*Exercise*.
Your answer should be only the lines below from the one with "Making Better Decisions" to the one with "Merchandise (1010, 1658)", repeated exactly, ends included.

*Dataset records*.
════════════════════

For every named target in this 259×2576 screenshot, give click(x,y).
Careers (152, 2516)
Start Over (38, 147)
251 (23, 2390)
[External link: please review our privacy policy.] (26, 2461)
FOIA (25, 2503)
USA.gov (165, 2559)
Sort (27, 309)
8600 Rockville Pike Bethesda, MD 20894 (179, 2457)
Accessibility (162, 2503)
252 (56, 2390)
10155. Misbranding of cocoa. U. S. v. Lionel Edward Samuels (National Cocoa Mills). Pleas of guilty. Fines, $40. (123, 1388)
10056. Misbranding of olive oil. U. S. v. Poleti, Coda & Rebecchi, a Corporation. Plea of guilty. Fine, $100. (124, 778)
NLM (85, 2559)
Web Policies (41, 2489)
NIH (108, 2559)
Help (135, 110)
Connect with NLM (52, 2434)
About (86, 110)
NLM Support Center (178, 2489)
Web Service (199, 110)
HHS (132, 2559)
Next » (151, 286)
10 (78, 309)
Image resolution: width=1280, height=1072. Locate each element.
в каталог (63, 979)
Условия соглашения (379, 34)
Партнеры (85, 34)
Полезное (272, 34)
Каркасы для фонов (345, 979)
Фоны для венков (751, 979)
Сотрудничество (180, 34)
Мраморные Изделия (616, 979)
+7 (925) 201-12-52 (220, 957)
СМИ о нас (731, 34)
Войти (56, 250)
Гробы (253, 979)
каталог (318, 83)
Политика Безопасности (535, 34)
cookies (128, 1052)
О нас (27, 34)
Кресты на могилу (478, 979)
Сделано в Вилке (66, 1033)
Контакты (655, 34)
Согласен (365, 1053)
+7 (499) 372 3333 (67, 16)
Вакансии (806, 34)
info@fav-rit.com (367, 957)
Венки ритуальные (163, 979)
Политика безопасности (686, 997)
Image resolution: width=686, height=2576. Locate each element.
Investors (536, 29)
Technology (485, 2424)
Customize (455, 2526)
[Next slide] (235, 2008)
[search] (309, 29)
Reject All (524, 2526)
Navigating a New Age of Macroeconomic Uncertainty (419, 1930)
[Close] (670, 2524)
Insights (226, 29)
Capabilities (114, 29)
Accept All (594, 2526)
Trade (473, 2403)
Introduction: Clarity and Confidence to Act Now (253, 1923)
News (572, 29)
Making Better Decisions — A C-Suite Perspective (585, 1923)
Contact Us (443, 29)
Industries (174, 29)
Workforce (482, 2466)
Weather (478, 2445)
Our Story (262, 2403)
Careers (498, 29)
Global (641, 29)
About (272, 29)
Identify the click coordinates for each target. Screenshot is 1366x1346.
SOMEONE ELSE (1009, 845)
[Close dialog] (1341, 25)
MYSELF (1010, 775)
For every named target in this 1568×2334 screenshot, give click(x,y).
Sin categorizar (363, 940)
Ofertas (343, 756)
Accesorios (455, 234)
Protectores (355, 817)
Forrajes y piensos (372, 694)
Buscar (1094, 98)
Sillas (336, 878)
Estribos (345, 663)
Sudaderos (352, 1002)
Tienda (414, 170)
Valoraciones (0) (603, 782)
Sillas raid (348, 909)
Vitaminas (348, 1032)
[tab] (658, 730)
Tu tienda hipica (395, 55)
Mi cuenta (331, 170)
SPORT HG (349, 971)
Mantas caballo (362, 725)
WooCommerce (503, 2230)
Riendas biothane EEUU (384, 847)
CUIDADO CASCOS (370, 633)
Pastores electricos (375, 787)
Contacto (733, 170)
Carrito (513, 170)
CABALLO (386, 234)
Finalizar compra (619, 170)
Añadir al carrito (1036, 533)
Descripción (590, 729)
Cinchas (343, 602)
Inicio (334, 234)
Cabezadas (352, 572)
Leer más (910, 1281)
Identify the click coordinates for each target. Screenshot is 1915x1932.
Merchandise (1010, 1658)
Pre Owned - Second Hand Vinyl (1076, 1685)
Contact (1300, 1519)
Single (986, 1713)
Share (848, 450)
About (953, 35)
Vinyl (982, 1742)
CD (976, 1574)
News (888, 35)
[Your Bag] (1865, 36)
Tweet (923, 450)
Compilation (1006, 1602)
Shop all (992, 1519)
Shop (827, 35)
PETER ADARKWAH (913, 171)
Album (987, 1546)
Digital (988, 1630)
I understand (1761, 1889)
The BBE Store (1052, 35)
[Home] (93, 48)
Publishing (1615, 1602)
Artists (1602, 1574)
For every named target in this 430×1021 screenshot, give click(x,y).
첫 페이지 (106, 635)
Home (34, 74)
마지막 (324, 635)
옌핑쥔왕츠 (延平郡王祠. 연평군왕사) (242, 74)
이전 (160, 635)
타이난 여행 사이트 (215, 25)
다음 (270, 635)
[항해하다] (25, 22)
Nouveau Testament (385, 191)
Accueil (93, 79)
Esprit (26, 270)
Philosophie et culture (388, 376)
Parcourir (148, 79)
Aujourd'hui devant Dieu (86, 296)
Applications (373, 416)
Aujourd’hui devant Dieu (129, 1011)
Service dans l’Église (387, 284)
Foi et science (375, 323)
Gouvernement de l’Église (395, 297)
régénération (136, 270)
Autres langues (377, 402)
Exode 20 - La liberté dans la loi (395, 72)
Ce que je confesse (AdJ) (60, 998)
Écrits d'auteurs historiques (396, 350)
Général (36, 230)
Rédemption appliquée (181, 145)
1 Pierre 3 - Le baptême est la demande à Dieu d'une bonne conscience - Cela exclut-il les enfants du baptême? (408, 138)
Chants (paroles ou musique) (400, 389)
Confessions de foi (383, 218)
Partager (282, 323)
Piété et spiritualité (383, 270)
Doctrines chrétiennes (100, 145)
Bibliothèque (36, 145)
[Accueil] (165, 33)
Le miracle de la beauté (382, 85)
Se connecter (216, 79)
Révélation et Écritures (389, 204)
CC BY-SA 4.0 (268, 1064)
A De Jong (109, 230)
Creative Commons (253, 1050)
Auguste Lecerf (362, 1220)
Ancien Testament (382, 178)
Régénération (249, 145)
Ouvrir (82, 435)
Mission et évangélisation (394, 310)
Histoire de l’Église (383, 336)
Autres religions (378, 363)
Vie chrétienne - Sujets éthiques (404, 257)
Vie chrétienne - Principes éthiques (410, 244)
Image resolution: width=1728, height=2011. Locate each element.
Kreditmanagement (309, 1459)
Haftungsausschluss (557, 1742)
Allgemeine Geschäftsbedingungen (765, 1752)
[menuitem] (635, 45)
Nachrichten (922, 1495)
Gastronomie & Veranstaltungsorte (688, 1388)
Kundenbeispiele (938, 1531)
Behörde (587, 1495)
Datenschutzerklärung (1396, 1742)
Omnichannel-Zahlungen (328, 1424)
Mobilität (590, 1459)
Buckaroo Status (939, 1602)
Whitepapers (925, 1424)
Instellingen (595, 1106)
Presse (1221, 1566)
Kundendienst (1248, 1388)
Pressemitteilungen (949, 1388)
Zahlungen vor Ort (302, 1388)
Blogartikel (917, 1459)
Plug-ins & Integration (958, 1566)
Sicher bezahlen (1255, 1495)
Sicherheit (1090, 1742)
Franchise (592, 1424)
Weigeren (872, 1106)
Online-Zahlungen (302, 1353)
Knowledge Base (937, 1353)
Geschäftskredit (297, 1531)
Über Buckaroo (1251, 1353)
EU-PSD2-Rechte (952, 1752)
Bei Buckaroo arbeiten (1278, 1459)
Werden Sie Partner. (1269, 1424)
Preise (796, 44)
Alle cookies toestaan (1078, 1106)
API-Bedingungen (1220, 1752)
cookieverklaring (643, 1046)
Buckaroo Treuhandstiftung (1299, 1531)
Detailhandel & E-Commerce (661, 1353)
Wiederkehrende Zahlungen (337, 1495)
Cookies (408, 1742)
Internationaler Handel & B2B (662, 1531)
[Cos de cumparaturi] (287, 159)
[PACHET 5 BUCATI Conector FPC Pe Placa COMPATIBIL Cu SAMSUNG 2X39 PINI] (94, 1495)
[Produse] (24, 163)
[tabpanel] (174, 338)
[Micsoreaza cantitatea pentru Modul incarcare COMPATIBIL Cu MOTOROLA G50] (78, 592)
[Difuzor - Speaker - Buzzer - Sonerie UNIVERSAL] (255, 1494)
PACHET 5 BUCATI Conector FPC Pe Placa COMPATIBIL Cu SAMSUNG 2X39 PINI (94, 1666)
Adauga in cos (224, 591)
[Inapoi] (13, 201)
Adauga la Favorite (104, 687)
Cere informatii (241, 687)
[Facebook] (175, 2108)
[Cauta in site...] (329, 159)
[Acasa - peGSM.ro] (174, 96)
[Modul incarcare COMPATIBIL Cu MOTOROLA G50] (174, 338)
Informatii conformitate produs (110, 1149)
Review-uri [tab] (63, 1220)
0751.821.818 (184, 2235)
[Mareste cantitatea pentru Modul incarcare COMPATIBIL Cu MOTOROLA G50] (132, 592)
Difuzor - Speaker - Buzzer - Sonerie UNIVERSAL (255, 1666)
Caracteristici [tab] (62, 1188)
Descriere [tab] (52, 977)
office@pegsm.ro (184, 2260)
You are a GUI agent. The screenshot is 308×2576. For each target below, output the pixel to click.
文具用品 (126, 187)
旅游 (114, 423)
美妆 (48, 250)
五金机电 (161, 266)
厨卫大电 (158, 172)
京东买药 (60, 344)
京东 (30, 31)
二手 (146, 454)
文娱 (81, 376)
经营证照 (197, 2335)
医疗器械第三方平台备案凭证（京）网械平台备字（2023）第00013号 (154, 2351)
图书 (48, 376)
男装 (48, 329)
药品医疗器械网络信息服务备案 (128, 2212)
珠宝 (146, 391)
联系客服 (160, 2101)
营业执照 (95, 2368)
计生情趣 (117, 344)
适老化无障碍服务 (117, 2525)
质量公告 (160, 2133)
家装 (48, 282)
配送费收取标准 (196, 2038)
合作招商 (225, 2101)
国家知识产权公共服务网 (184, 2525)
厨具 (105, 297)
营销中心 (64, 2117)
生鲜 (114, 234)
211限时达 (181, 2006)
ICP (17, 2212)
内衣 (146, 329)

════════════════════

*Reply to the task*.
Making Better Decisions — A C-Suite Perspective (585, 1923)
Contact Us (443, 29)
Industries (174, 29)
Workforce (482, 2466)
Weather (478, 2445)
Our Story (262, 2403)
Careers (498, 29)
Global (641, 29)
About (272, 29)
Identify the click coordinates for each target. Screenshot is 1366x1346.
SOMEONE ELSE (1009, 845)
[Close dialog] (1341, 25)
MYSELF (1010, 775)
For every named target in this 1568×2334 screenshot, give click(x,y).
Sin categorizar (363, 940)
Ofertas (343, 756)
Accesorios (455, 234)
Protectores (355, 817)
Forrajes y piensos (372, 694)
Buscar (1094, 98)
Sillas (336, 878)
Estribos (345, 663)
Sudaderos (352, 1002)
Tienda (414, 170)
Valoraciones (0) (603, 782)
Sillas raid (348, 909)
Vitaminas (348, 1032)
[tab] (658, 730)
Tu tienda hipica (395, 55)
Mi cuenta (331, 170)
SPORT HG (349, 971)
Mantas caballo (362, 725)
WooCommerce (503, 2230)
Riendas biothane EEUU (384, 847)
CUIDADO CASCOS (370, 633)
Pastores electricos (375, 787)
Contacto (733, 170)
Carrito (513, 170)
CABALLO (386, 234)
Finalizar compra (619, 170)
Añadir al carrito (1036, 533)
Descripción (590, 729)
Cinchas (343, 602)
Inicio (334, 234)
Cabezadas (352, 572)
Leer más (910, 1281)
Identify the click coordinates for each target. Screenshot is 1915x1932.
Merchandise (1010, 1658)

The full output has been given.